*WORK REQUEST*
Give back, unchanged, the line containing "Image resolution: width=1103" and every line after it up to the end of the listing.

*** DATA SUPPLIED ***

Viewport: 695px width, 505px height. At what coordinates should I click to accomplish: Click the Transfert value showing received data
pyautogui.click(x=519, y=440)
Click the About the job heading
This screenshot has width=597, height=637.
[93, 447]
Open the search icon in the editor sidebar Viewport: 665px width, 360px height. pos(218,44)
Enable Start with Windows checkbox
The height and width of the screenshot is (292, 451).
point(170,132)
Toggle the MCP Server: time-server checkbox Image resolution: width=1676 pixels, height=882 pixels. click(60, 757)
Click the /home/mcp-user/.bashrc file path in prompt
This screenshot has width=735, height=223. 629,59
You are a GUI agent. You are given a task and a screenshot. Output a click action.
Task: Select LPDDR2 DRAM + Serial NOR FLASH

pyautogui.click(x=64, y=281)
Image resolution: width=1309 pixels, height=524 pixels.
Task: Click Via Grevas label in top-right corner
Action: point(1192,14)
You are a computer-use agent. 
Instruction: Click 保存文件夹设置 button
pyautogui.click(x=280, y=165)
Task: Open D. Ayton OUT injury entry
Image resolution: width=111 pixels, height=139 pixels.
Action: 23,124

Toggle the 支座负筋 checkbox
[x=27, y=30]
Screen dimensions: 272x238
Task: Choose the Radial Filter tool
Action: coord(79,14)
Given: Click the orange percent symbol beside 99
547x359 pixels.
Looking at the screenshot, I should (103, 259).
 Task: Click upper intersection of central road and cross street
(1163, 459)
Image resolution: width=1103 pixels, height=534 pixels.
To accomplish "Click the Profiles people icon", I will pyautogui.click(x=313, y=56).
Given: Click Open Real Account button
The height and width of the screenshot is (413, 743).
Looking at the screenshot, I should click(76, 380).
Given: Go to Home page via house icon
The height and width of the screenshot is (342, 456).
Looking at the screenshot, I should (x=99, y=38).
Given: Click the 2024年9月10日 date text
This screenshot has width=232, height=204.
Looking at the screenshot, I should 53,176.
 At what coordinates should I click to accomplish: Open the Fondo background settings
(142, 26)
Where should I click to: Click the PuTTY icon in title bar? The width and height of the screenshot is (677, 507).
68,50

*** End of DATA SUPPLIED ***

*ANSWER FOR THE TASK*
Image resolution: width=1103 pixels, height=534 pixels.
To accomplish "Click the Profiles people icon", I will pyautogui.click(x=313, y=56).
Given: Click Open Real Account button
The height and width of the screenshot is (413, 743).
Looking at the screenshot, I should click(76, 380).
Given: Go to Home page via house icon
The height and width of the screenshot is (342, 456).
Looking at the screenshot, I should (x=99, y=38).
Given: Click the 2024年9月10日 date text
This screenshot has width=232, height=204.
Looking at the screenshot, I should 53,176.
 At what coordinates should I click to accomplish: Open the Fondo background settings
(142, 26)
Where should I click to: Click the PuTTY icon in title bar? The width and height of the screenshot is (677, 507).
68,50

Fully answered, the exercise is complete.